→ Exercise details
Nothing but the lines from the one including "info@uniformesdivesla.com (176, 1565)" through the last line of the entries, restated exactly, should appear in the answer; omit the pictures.

→ Given data
::::::::::

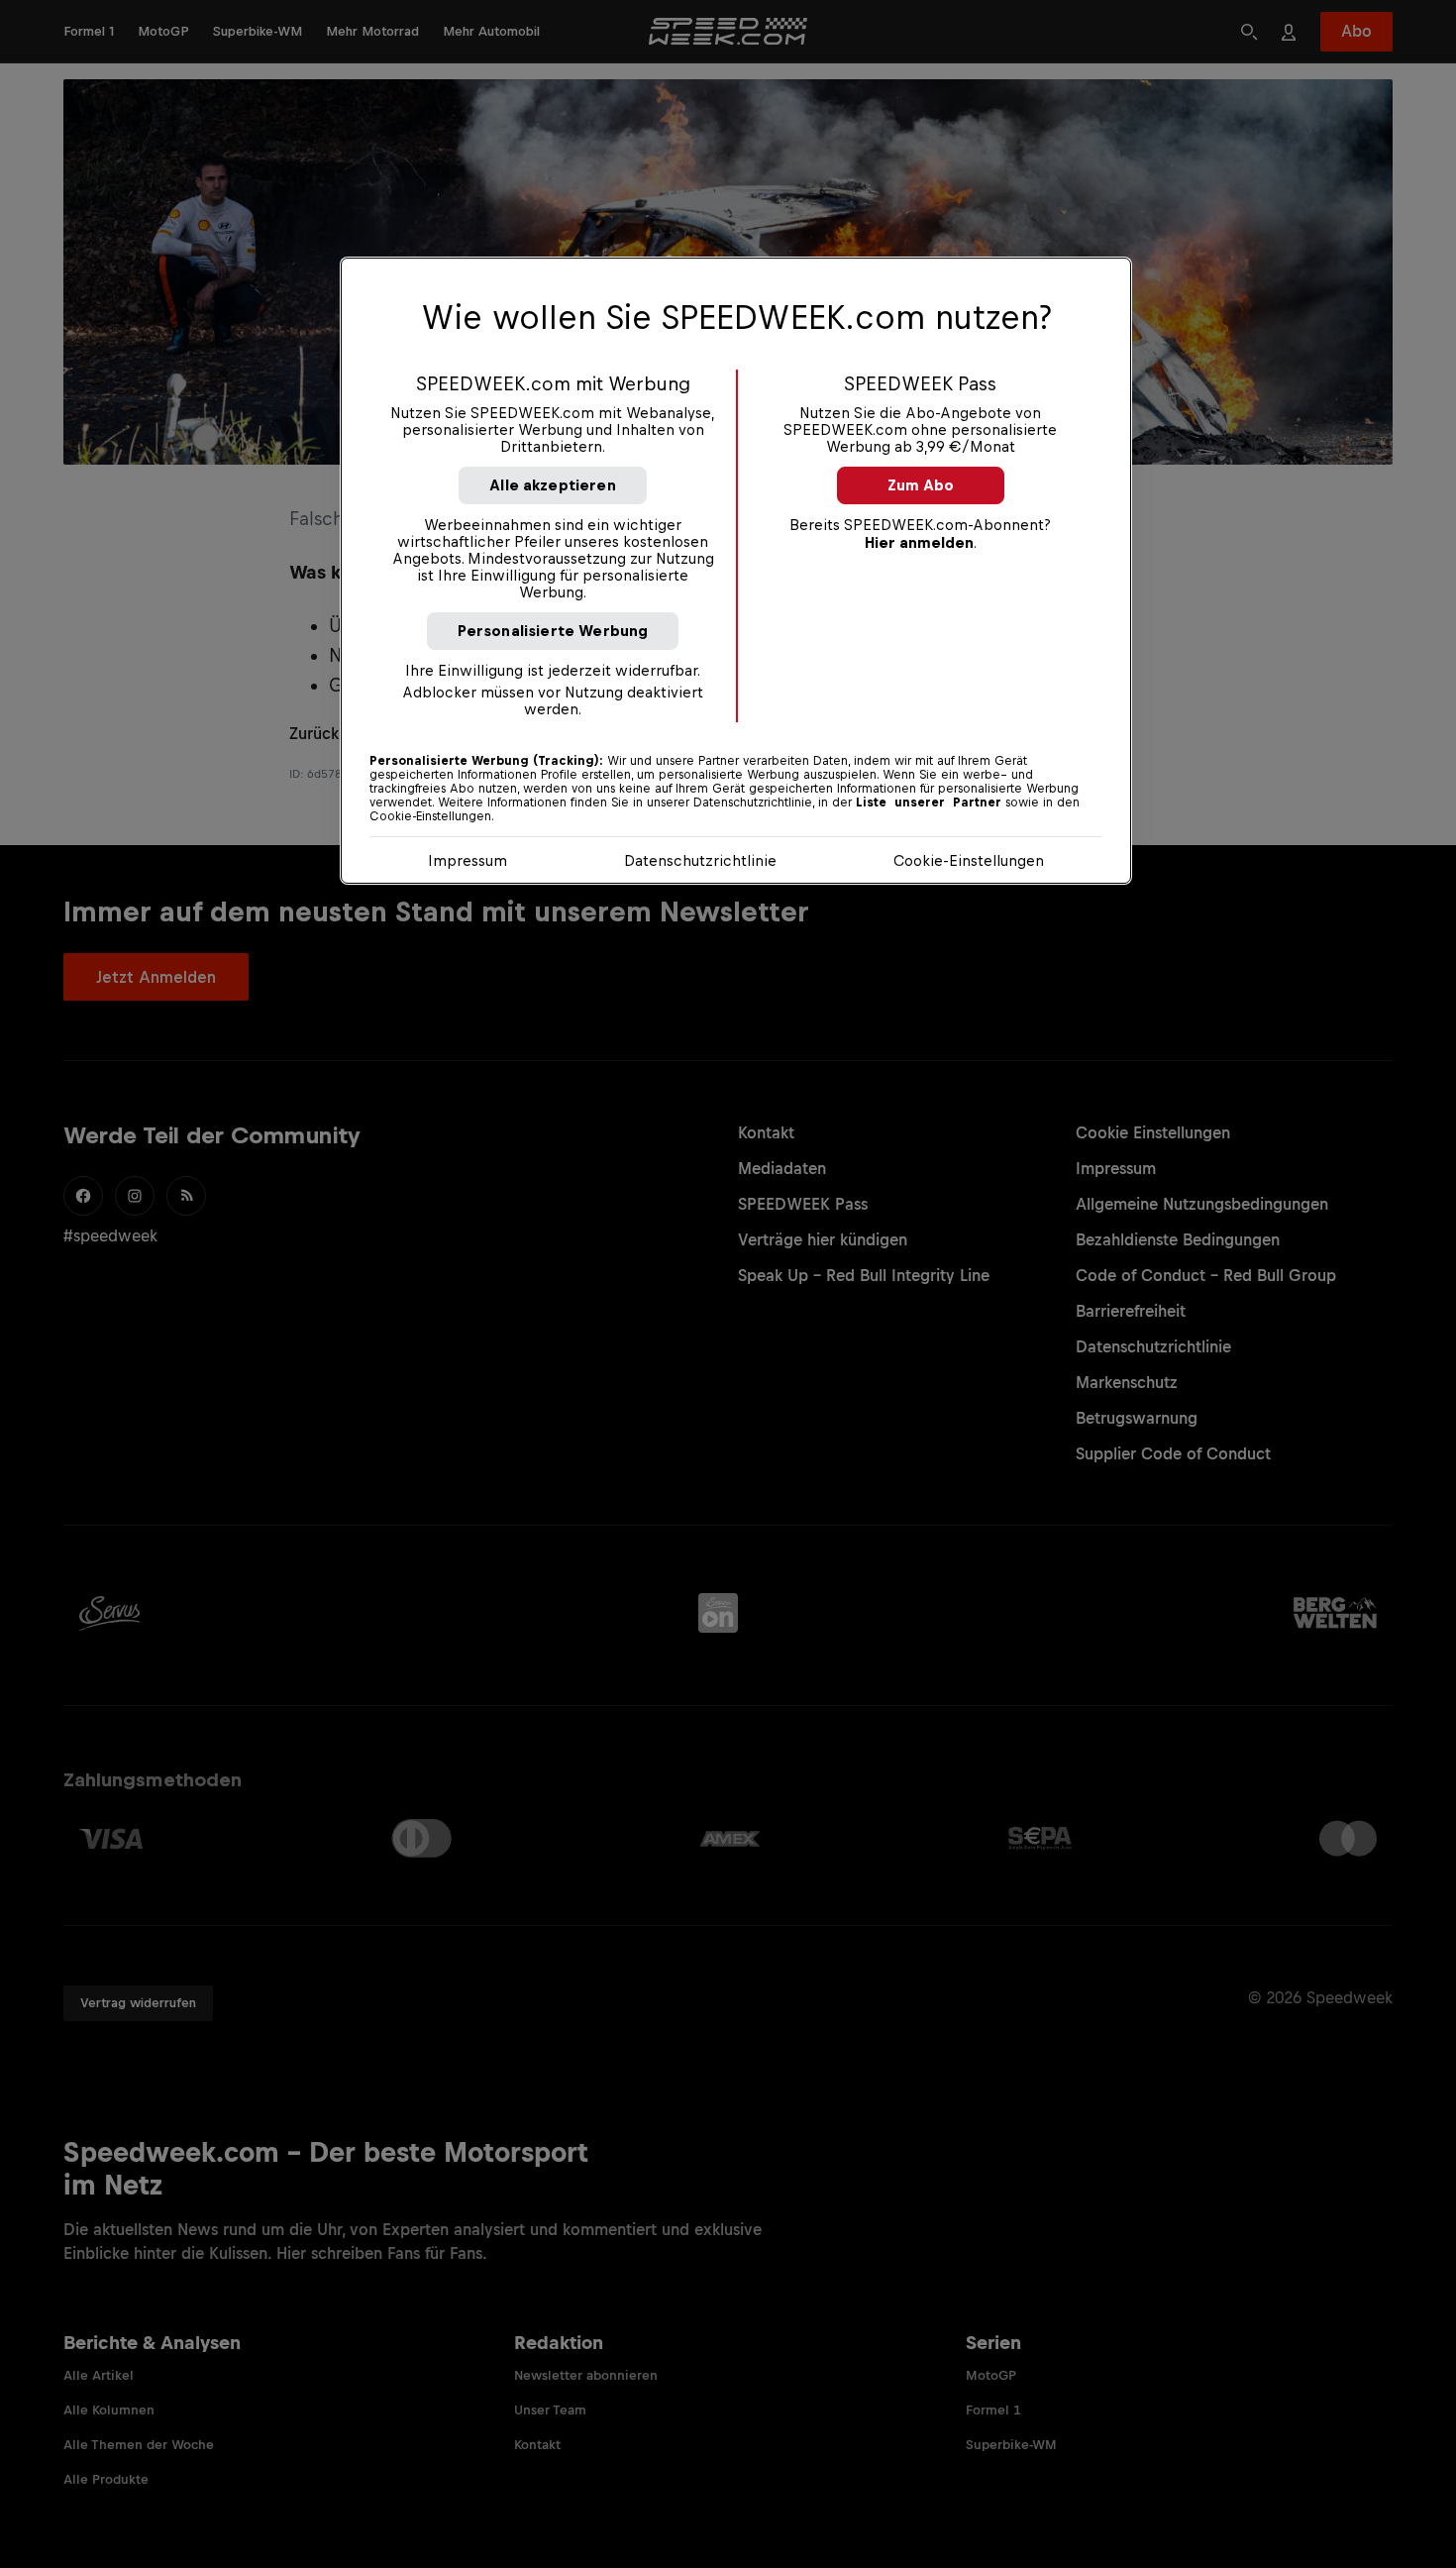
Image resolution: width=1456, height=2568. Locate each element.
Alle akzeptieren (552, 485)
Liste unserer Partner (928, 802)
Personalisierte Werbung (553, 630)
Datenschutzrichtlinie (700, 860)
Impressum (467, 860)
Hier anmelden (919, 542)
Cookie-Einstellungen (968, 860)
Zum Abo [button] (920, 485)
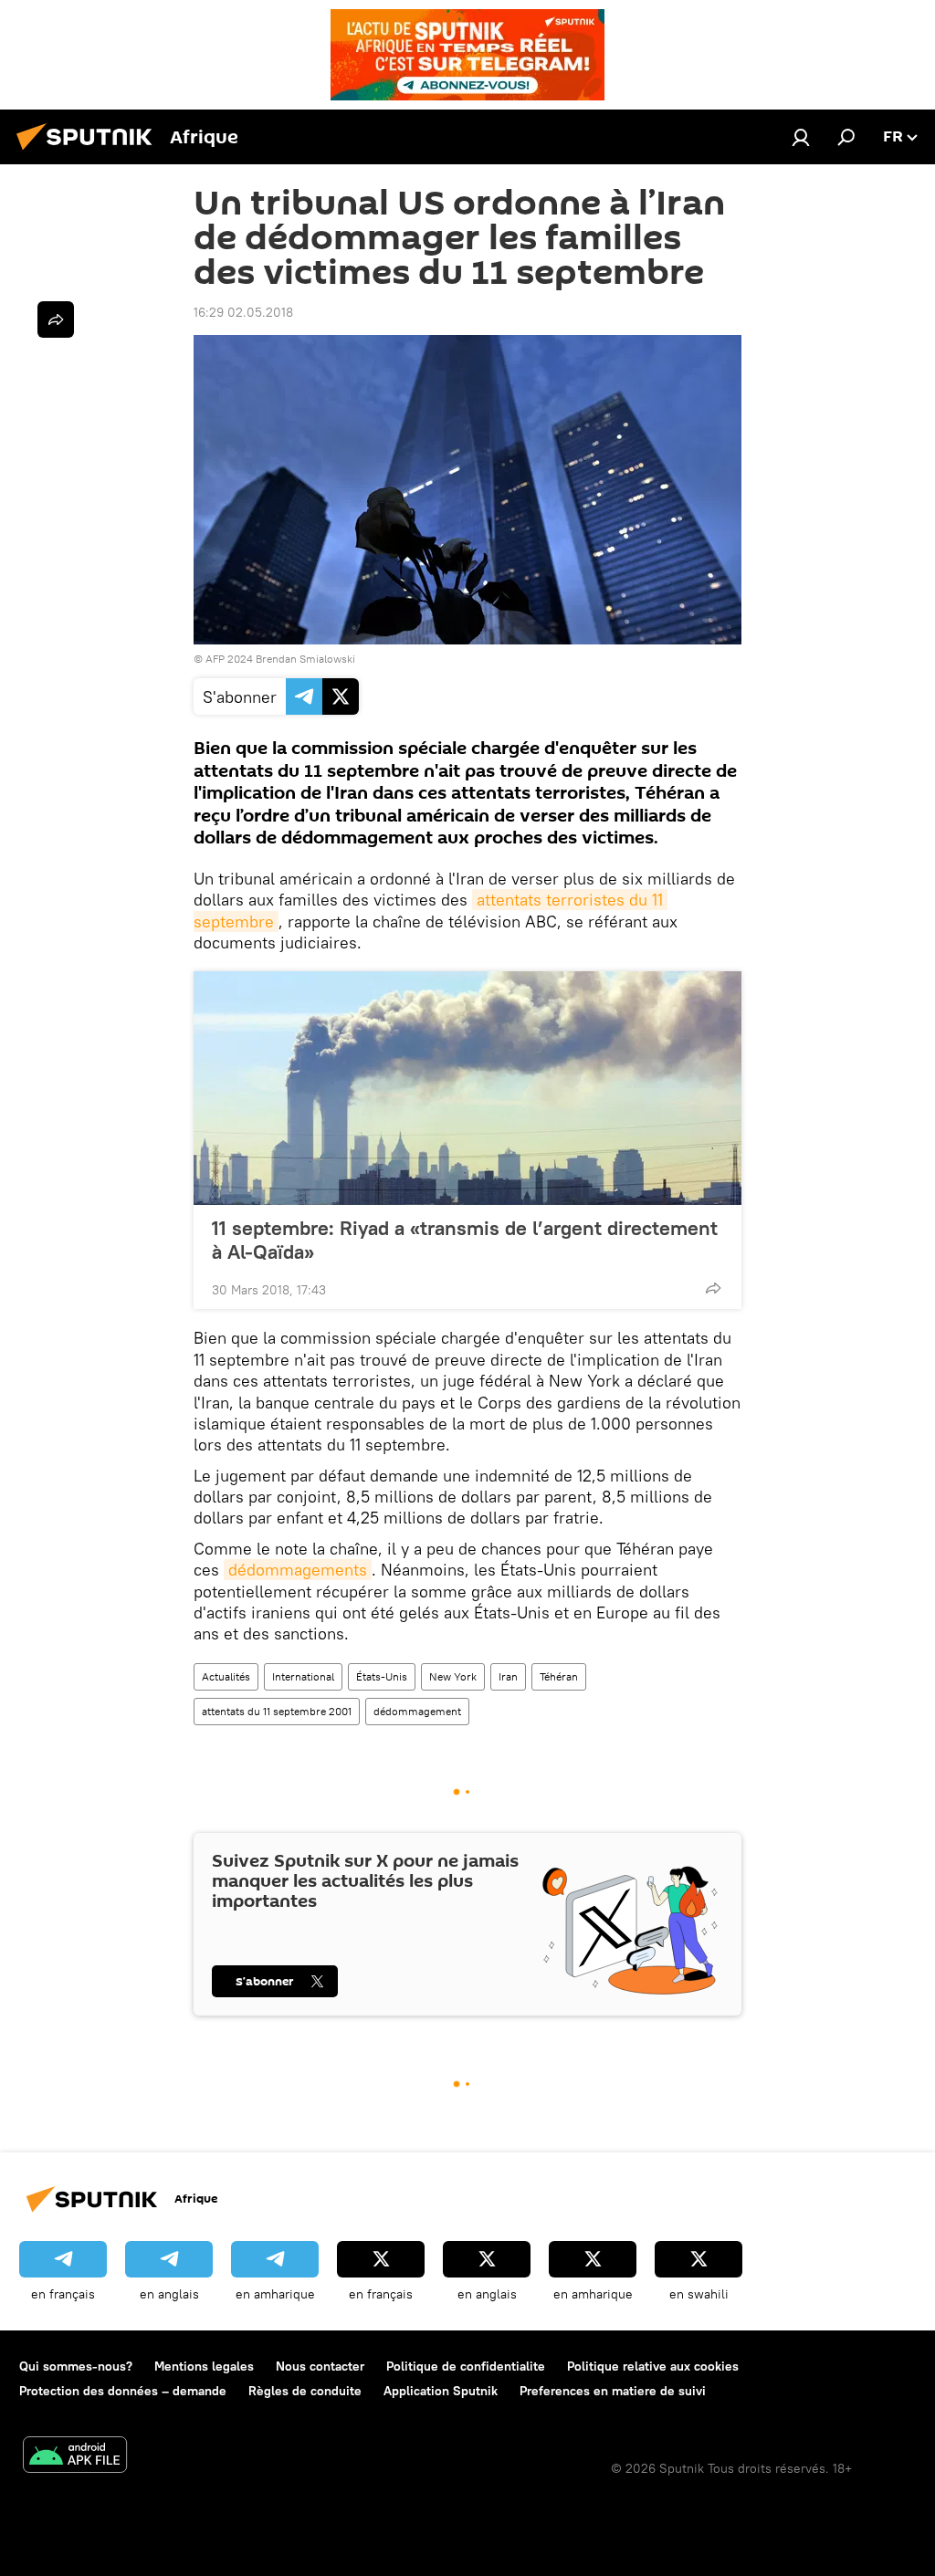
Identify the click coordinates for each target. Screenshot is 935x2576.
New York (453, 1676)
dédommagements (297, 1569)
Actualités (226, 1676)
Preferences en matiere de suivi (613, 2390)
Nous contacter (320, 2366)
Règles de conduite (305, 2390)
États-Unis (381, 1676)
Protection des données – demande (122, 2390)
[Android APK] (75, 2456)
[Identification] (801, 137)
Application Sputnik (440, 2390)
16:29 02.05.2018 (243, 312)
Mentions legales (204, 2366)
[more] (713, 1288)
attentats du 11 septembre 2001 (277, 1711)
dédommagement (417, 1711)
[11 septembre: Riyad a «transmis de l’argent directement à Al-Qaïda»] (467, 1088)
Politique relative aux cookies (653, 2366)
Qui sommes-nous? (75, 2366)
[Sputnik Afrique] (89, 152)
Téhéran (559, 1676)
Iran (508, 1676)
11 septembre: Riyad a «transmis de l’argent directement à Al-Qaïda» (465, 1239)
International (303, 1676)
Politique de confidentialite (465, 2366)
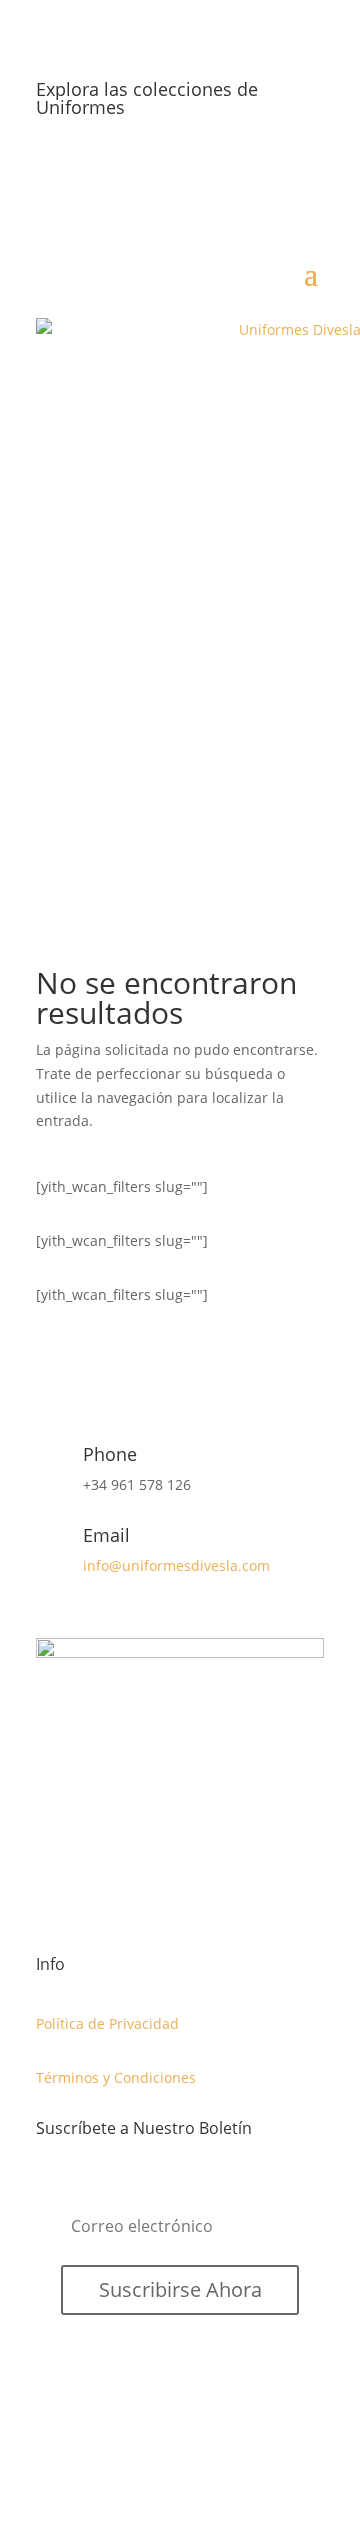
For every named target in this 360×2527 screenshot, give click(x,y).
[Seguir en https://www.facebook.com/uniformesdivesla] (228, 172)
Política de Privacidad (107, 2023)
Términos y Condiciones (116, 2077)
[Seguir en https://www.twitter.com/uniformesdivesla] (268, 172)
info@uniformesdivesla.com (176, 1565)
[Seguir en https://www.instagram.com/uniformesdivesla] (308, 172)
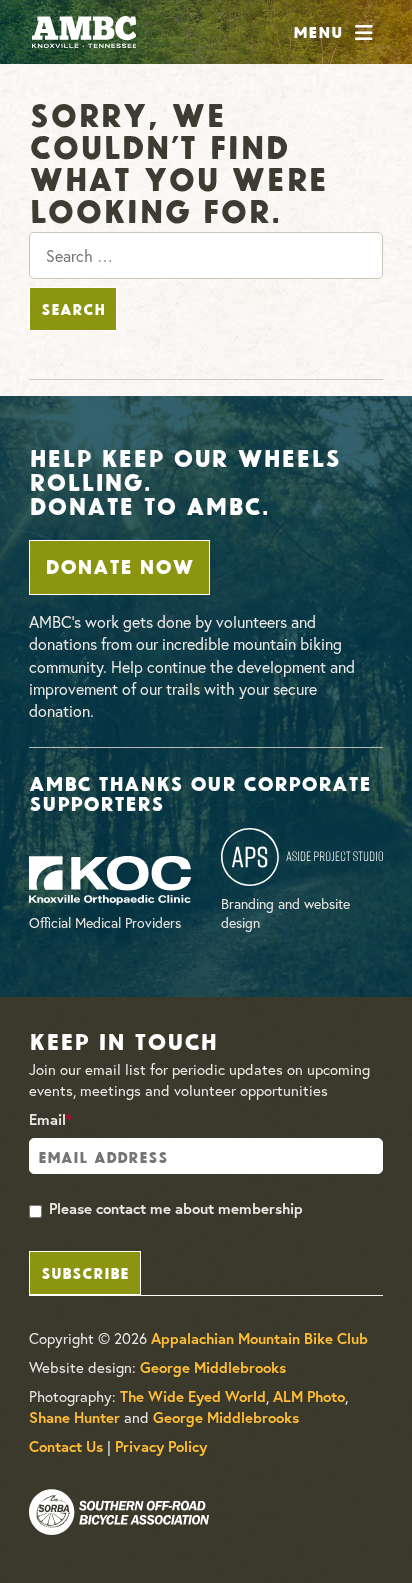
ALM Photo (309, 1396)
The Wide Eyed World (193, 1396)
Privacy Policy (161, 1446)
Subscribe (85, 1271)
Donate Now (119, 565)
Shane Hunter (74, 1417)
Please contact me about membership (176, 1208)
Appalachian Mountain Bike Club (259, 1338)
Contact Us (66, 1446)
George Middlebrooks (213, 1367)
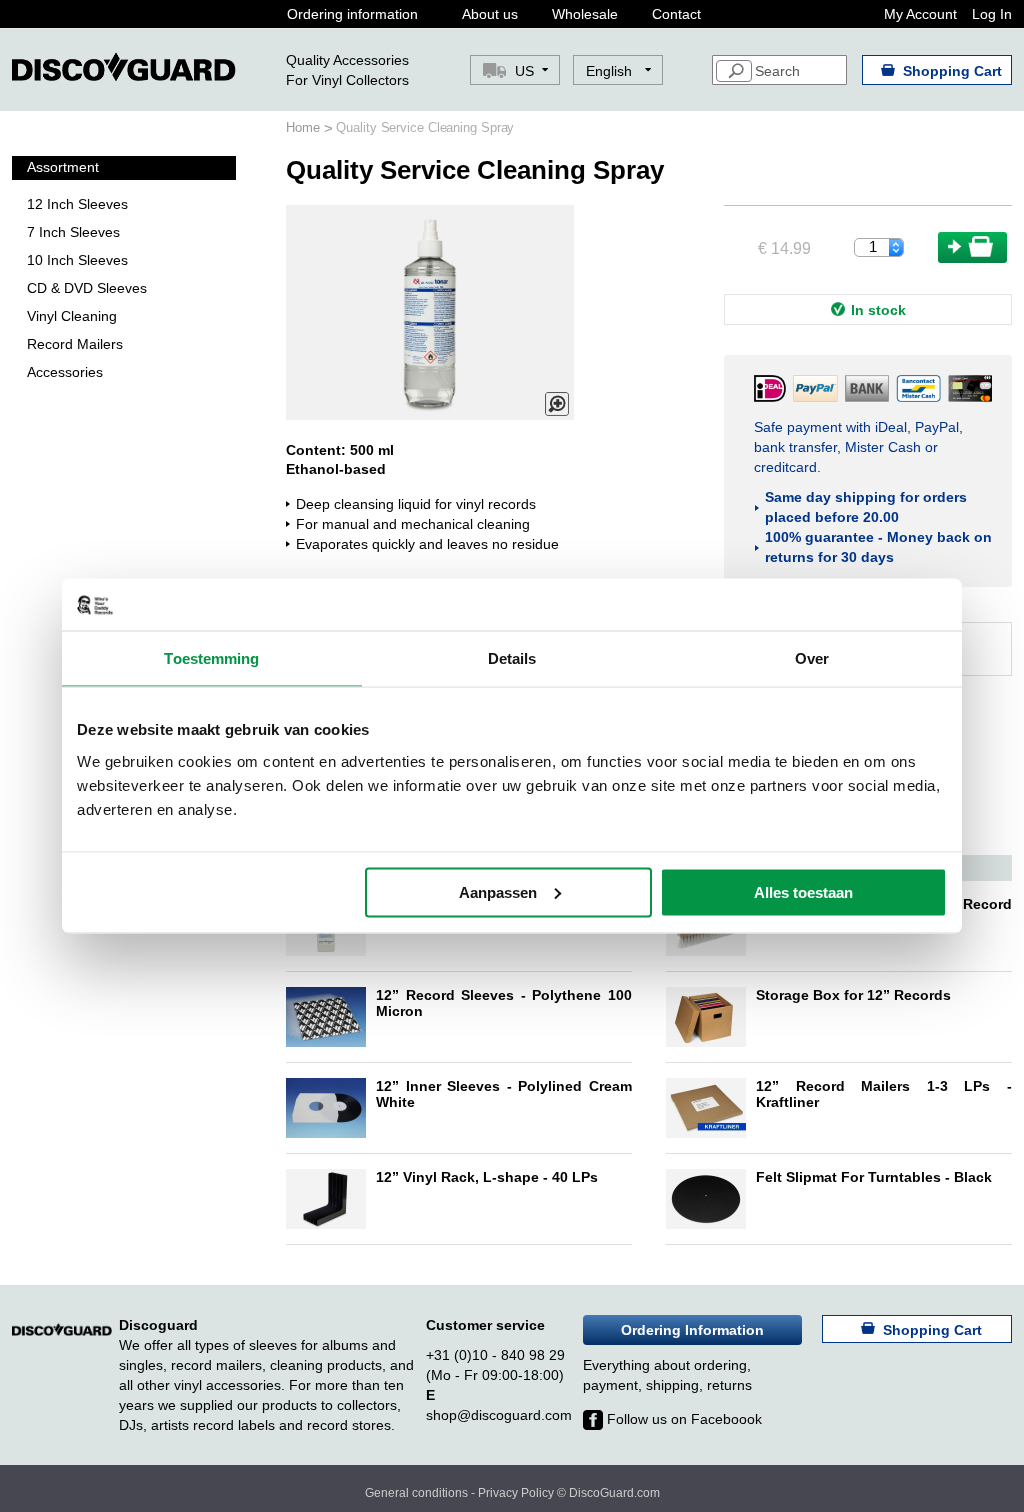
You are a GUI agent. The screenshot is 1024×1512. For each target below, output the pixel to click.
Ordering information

::::::::::

→ Response area
info@uniformesdivesla.com (176, 1565)
[Seguir en https://www.instagram.com/uniformesdivesla] (308, 172)
ALM Photo (309, 1396)
The Wide Eyed World (193, 1396)
Privacy Policy (161, 1446)
Subscribe (85, 1271)
Donate Now (119, 565)
Shane Hunter (74, 1417)
Please contact me about membership (176, 1208)
Appalachian Mountain Bike Club (259, 1338)
Contact Us (66, 1446)
George Middlebrooks (213, 1367)
You are a GUI agent. The screenshot is 1024×1512. For each target below, output the pixel to click.
Ordering information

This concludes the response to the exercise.